O mundo pós-orgânico
“A vida vem se tornando cada vez mais
um elemento manipulável em sua gênese...
O mais difícil continua sendo, como sempre,
ter de depositar confiança na sensatez humana”
Foi notícia recentemente a criação da primeira forma de vida sintética – um organismo cujo DNA fora fabricado por um programa de computador. Pela primeira vez na história os seres humanos foram capazes de fazer isso. Fruto do trabalho de 15 anos, liderado pelo geneticista americano Craig Venter, o feito agora abre portas para usos práticos e lucrativos dessas novas formas de vida. A equipe de Venter já foi contratada pela Exxon Mobil para desenvolver algas para capturar o CO2 da atmosfera e transformá-lo em combustível.

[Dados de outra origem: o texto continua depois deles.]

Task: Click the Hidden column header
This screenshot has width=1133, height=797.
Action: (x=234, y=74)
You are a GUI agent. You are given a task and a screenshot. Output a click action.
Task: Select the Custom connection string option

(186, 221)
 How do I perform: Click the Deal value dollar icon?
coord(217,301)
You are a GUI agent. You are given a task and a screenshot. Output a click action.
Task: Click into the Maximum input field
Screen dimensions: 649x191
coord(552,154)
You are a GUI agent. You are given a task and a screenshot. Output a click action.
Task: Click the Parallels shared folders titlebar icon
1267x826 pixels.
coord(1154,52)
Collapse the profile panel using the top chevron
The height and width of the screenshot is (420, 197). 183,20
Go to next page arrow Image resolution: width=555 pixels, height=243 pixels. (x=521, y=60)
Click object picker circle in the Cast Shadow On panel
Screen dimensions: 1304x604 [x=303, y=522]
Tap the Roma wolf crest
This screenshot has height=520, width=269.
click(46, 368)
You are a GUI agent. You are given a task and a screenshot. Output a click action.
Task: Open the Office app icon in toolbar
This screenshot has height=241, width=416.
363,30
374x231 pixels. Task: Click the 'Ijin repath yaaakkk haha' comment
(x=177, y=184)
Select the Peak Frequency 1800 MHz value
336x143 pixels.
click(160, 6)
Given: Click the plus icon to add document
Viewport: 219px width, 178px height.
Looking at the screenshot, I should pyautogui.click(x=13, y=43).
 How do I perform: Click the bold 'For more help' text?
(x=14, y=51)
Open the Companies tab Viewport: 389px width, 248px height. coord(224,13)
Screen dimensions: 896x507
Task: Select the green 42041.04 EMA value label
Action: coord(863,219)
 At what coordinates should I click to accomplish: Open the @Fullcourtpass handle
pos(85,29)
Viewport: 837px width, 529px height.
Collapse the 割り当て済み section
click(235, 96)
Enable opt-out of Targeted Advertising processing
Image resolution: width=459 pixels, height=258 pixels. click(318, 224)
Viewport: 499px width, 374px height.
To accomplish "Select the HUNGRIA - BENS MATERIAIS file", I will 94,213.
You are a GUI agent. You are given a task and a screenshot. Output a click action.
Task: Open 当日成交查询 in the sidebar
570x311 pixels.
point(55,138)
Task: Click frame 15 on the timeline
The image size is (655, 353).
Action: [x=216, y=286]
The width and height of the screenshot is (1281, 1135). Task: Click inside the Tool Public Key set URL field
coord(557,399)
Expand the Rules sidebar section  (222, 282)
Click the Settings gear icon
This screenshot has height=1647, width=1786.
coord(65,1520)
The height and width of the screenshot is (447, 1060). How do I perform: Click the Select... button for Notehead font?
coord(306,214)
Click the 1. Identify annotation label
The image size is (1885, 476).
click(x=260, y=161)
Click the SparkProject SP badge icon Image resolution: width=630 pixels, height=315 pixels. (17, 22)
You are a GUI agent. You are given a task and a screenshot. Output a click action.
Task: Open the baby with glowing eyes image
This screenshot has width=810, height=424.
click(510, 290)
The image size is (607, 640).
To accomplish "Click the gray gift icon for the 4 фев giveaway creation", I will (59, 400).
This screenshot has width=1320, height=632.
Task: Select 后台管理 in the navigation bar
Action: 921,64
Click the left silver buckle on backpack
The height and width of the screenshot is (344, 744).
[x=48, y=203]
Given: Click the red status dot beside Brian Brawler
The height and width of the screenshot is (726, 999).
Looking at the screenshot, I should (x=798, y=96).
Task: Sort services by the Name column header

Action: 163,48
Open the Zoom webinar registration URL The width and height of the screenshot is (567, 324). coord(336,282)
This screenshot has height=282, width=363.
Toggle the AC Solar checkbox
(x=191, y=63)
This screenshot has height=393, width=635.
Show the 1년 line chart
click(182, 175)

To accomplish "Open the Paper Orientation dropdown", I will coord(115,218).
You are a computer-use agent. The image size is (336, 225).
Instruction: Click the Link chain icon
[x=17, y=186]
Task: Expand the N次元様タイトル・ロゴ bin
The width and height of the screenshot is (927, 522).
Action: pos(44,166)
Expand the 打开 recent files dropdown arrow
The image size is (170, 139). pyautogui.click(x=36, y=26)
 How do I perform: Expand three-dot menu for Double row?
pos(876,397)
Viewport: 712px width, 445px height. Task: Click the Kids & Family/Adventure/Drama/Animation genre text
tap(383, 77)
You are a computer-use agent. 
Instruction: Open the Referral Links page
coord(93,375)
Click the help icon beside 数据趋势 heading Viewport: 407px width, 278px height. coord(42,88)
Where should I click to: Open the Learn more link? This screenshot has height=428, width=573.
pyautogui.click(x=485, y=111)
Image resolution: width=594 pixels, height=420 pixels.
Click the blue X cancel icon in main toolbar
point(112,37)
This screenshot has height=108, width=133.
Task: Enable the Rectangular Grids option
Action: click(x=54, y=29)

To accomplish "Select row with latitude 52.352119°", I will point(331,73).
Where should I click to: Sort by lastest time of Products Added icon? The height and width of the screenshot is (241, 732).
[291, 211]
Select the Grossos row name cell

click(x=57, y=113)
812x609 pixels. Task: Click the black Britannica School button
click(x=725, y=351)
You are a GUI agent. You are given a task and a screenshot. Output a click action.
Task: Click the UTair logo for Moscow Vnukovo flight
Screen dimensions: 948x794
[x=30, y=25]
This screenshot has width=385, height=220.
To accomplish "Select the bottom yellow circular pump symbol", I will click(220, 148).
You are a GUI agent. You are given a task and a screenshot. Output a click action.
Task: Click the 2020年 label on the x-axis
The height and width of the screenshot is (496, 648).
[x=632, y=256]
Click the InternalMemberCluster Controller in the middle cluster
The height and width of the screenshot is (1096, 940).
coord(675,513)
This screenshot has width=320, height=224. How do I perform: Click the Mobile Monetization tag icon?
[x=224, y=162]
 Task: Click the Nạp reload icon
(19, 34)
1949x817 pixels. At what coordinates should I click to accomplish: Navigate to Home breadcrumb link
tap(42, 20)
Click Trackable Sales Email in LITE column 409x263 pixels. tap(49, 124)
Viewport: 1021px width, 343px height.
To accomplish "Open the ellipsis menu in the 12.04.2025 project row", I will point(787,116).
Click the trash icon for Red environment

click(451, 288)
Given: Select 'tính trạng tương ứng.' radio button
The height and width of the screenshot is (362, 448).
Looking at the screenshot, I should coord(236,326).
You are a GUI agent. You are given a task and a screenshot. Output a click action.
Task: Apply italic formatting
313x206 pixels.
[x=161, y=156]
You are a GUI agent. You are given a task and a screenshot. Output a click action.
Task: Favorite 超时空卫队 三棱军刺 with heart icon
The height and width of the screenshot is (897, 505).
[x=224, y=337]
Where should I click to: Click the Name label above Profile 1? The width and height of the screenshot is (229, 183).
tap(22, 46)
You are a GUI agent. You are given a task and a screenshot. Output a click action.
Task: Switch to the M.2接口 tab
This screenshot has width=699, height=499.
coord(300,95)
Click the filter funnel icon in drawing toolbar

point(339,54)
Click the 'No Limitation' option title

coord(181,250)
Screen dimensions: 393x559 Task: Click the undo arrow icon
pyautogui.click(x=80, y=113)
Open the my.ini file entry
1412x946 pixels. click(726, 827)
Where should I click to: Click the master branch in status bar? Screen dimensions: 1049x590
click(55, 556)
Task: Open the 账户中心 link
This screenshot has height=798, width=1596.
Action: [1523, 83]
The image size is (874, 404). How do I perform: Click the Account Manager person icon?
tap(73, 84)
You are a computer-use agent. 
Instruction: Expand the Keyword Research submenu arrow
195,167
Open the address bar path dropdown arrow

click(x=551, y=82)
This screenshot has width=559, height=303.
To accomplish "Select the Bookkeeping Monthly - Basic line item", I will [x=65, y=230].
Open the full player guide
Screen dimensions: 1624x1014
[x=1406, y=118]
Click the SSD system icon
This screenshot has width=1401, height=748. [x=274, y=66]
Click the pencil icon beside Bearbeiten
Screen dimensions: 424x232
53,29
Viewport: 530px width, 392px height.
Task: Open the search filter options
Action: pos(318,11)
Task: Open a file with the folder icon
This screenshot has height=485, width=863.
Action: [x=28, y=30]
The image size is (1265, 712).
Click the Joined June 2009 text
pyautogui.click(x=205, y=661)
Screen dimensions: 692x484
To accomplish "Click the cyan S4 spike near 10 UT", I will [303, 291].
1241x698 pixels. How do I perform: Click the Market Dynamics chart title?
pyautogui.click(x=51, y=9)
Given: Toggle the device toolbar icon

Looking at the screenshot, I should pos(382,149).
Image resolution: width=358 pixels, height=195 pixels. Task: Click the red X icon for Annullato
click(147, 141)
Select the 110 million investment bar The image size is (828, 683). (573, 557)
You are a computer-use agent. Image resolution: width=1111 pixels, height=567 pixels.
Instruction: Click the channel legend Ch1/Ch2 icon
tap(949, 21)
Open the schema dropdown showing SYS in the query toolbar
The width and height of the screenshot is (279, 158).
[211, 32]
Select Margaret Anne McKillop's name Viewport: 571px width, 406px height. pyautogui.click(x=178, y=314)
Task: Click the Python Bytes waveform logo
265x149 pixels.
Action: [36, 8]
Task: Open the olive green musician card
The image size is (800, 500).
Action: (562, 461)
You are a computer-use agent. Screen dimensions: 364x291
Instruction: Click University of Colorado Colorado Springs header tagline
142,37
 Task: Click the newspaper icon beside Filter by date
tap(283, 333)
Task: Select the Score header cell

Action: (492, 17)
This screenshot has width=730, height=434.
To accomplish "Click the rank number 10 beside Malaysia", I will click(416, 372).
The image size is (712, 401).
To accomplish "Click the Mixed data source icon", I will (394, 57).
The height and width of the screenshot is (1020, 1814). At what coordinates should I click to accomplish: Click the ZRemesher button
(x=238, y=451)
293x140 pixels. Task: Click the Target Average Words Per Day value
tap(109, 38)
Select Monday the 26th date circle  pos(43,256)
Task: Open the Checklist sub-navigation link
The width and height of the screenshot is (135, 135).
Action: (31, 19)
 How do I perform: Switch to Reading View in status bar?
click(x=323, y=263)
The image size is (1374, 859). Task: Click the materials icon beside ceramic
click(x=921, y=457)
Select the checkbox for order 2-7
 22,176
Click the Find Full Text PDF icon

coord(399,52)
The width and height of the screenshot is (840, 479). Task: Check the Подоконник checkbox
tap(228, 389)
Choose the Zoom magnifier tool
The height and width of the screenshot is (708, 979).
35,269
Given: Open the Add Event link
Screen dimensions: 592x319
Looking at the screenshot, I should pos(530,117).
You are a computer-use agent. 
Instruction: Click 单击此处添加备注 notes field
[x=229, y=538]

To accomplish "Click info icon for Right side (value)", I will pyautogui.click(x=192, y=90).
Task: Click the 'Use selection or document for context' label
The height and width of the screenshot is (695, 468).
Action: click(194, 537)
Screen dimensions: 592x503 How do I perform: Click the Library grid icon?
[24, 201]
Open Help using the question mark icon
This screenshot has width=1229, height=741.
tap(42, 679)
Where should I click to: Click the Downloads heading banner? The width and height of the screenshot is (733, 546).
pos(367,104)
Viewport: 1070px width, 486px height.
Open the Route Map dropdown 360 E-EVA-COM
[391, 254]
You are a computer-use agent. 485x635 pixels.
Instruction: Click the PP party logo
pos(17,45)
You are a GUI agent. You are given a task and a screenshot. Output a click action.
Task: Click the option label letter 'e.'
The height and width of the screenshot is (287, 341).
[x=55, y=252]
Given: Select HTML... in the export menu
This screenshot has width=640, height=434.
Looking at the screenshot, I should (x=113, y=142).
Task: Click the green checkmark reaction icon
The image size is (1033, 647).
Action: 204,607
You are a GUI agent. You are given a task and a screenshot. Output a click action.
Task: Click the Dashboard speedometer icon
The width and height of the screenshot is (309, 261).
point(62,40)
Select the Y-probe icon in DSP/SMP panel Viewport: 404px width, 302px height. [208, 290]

Este é só mais um capítulo do notável avanço biotecnológico deste século. A vida vem se tornando cada vez mais um elemento manipulável em sua gênese. E essas descobertas e in(ter)venções são de praxe anunciadas ao público como promessas de um mundo melhor: o controle sobre a natureza (aumento na produção de alimentos, combate às pragas, plásticos biodegradáveis, bactérias comedoras de lixo etc) e o aumento da potência do homem (saúde, estética - e quem sabe no futuro - traços de humor, inteligência, comportamento etc).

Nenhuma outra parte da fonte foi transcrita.